How organisations should tackle their data privacy requirements

For the past fifteen years, 28 January has marked Data Privacy Day, an international event that’s designed to raise awareness about online privacy.

But this year, the event’s organiser, Stay Safe Online, has expanded the campaign into a full week. From 24 January to 28 January, it’s running a series of events alongside its usual guidance and resources to help people better understand the importance of data privacy.  

In this blog, we take a look at the lessons you can learn from Data Privacy Week and the ways you can make long-term commitments to improving the way your organisation handles sensitive data.

The importance of data privacy

Customers are increasingly striving for personalised services – whether that’s recommendations tailored to their interests, account customisation, reports based on previous activity or countless other features.

But to provide those services, organisations must capture and store sensitive customer information, which of course comes with risks.

This includes the possibility not only of cyber attacks and data breaches but also of the organisation using the information in inappropriate ways. For example, they might use the data for purposes other than those for which it was originally obtained or sell it to a third party.

Whatever the threat, almost everyone is aware of the dangers involved. According to the Pew Research Centre, 79% of respondents reported being concerned about the way organisations use their data.

The issue was complicated with the introduction of the GDPR (General Data Protection Regulation) – and news reports of regulatory fines, whether they’re huge penalties such as the €225 million fine levied against WhatsApp or routine enforcement actions, demonstrate what a short leash organisations have when it comes to data privacy.

However, that narrative overshadows the fact that data privacy doesn’t have to be a burden.
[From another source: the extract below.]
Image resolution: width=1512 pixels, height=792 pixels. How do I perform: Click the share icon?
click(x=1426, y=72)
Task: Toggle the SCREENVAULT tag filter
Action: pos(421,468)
Rather, if organisations embed data privacy into their core activities, it can help them simplify the way they use data and give them a competitive advantage.

Reaping the benefits of data privacy

In June 2010, Apple chairman Steve Jobs gave an interview at the D8 Conference, and conversation quickly turned to data privacy.

“Privacy means people know what they’re signing up for. In plain English, and repeatedly.  That’s what it means,” Jobs said.

“I’m an optimist, I believe people are smart. And some people want to share more than other people do. Ask them. Ask them every time. Make them tell you to stop asking them if they get tired of your asking them. Let them know precisely what you’re going to do with their data.”

That idea seemed extreme at the time – indeed, it was radical enough to cause the audience to burst into applause – but it is now the received opinion.

Yet, despite the changes in the way data privacy is perceived, individuals are more concerned than ever about the way organisations use that data.

The issue is perhaps not directly correlated to the way organisations handle personal data; the GDPR has ensured greater data privacy than ever. The problem may well be the way organisations approach compliance.

Indeed, there’s a difference between avoiding any action that could be perceived as a GDPR violation out of fear that you’ll be fined and taking steps to protect customer data because you want to gain their trust.

What should organisations be doing?

Those who want to know how to tackle data privacy may again take a lead from Steve Jobs – or, at least, his former company, Apple.

Last year, the tech giant changed the way it handles consumer data, giving users greater control over who tracks their information, how it can be shared and where that information is used.

These changes align with the growing standard in data privacy regulation – whether that’s the GDPR, the CCPA (California Consumer Privacy Act) or a host of others that have come into effect recently – but they do more than simply follow the rules.

They also acknowledge that personalisation is still possible – and desirable – in an age of tighter restriction. Organisations may not be able to purchase data from third-party sources, but they can take a proactive approach to seek out information from customers.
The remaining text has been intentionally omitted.